Adelante Comunidad Conejo Food Program Timeline:
Adelante began distributing food at the start of COVID19 school campus closures in March 2020.
We were able to do this work because United Methodist Church of Thousand Oaks facilities were made available to us.
In June 2025, Adelante learned that UMCTO was adding a second church to its campus and the amount of facility space available for our program would have to be reduced by August 2025.
In July 2025, with the help of a local benefactor, we moved our food and equipment storage to seven temporary locations across Thousand Oaks.
In August 2025, the hunt for a new home for Adelante’s food program operation began in earnest.
In November 2025, an agreement was approved by Conejo Valley Unified School District Trustees for our use of the former CVUSD Central Kitchen at the Park Oaks campus where Bridges Charter School is currently located.
In mid-December 2025, the CVUSD Child Nutrition Central Kitchen relocated to the former Triggs building, adjacent to Conejo Academy on Los Feliz, and we received the keys to the Park Oaks facility.
In mid-December 2025 the Sustainability Division of the City of Thousand Oaks solicited proposals from food recovery organizations and services based in the City of Thousand Oaks for establishment of a food recovery hub.
The primary goal of the hub is to ensure that Thousand Oaks food recovery organizations have increased capacity to safely accept surplus food donations from Thousand Oaks Tier 1 and Tier 2 commercial edible food generators.
In January 2026, Adelante submitted our food recovery hub proposal.
On March 10, 2026, the Thousand Oaks City Council voted to award CalRecycle grant funds to Adelante Comunidad Conejo.
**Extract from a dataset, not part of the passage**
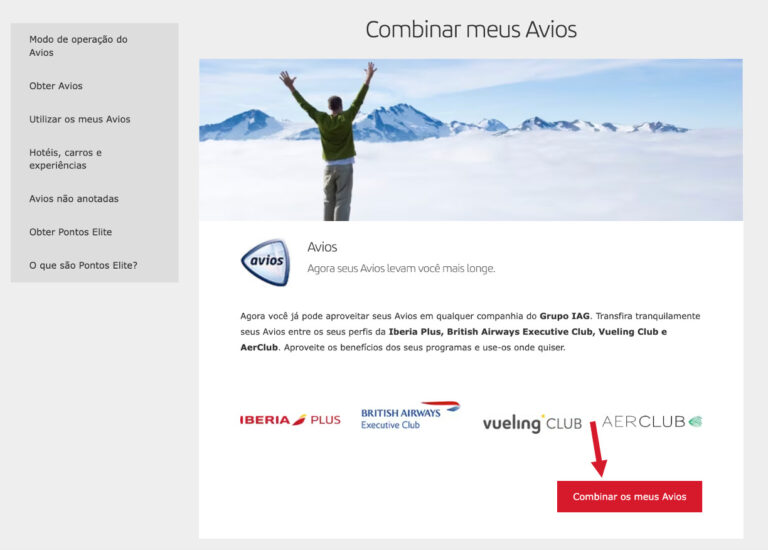Click the round Avios badge logo
Viewport: 768px width, 550px height.
265,262
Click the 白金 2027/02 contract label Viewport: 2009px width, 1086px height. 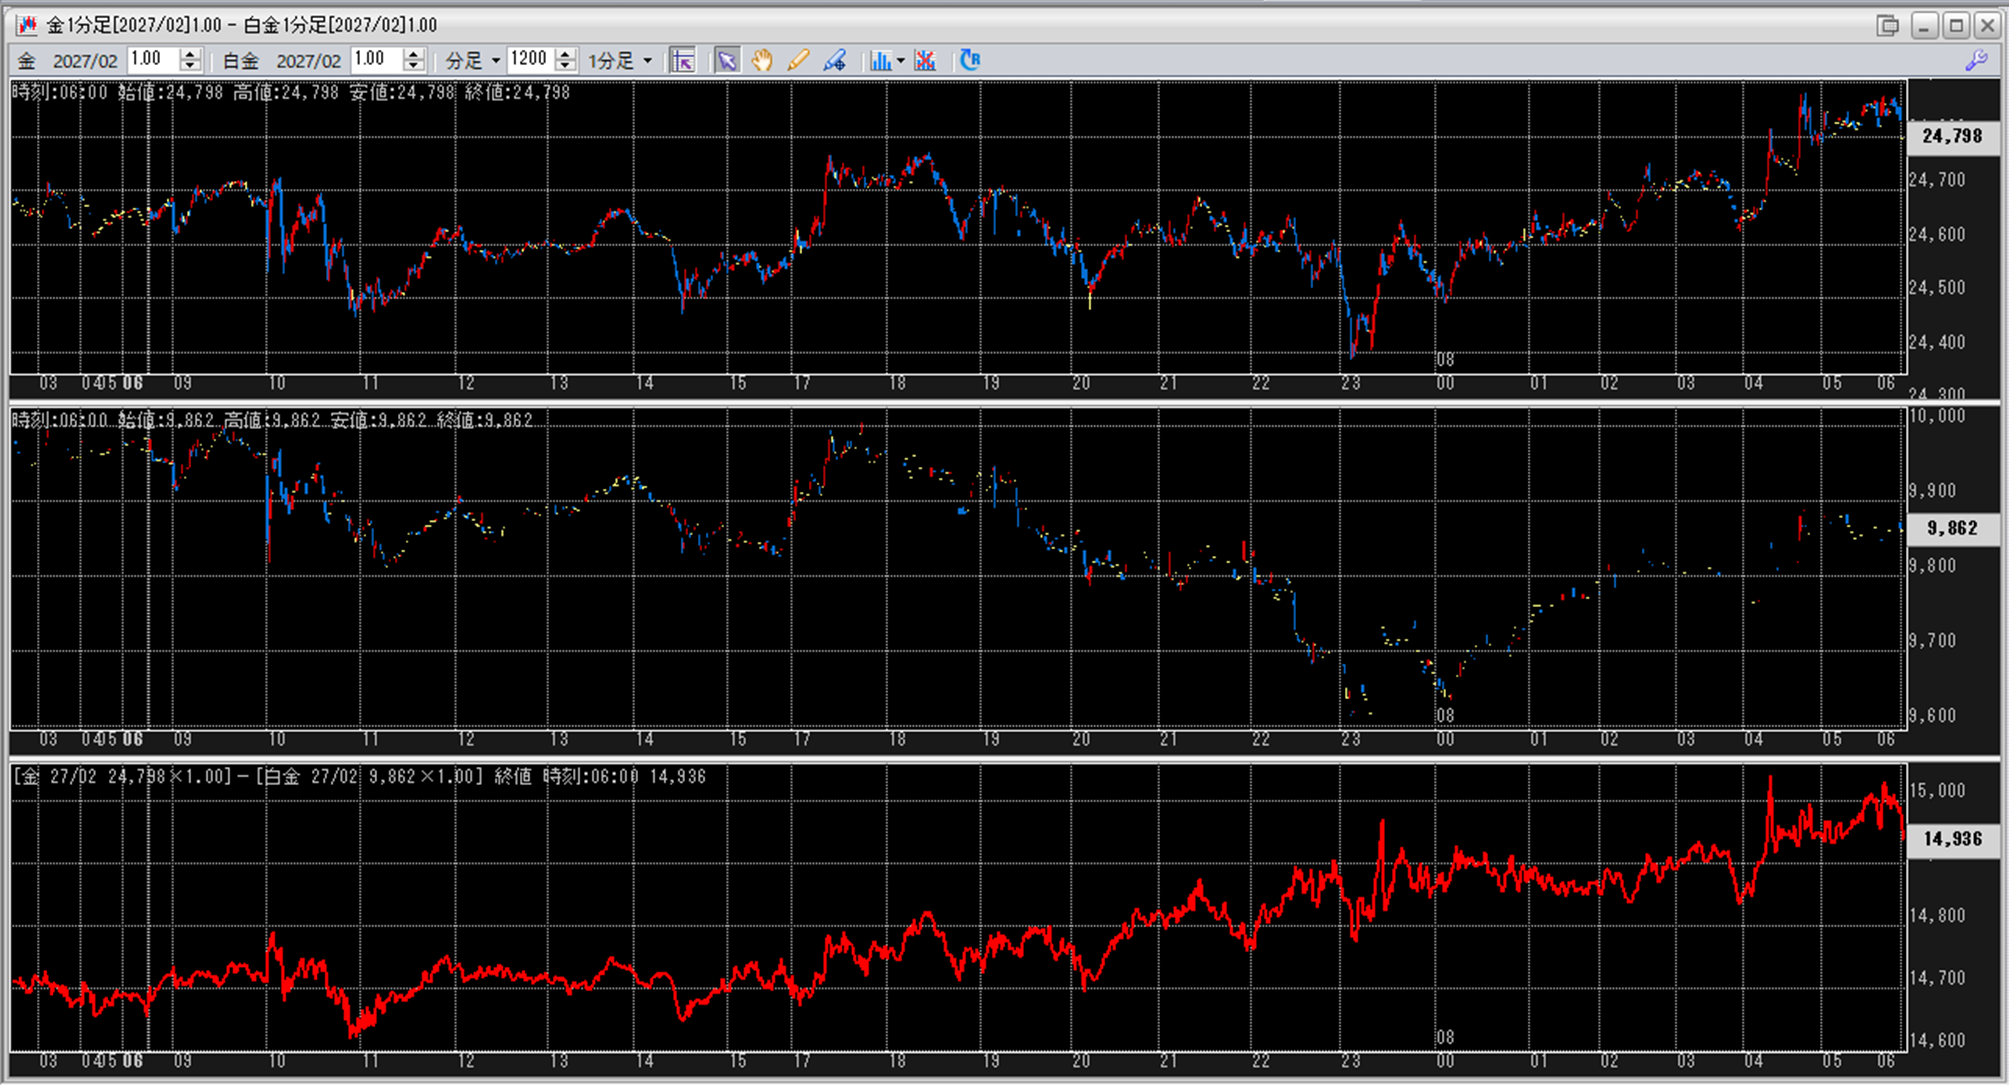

These funds are designated for the creation of a Community Food Recovery Hub intended to expand food recovery in the City in compliance with SB 1383. The MOU is available for review here.
How can the grant funds be used?
The CalRecycle - City of Thousand Oaks - Adelante Comunidad Conejo - grant of $325,000 must be used to expand capacity for food recovery from Tier 1 (large grocery stores) and Tier 2 (large restaurants and food services) in the City of Thousand Oaks. The grant stipulates that the expansion include shared-use vehicles and food safe storage for eligible Thousand Oaks Food Recovery Organizations, non-profit food pantries, and community support organizations.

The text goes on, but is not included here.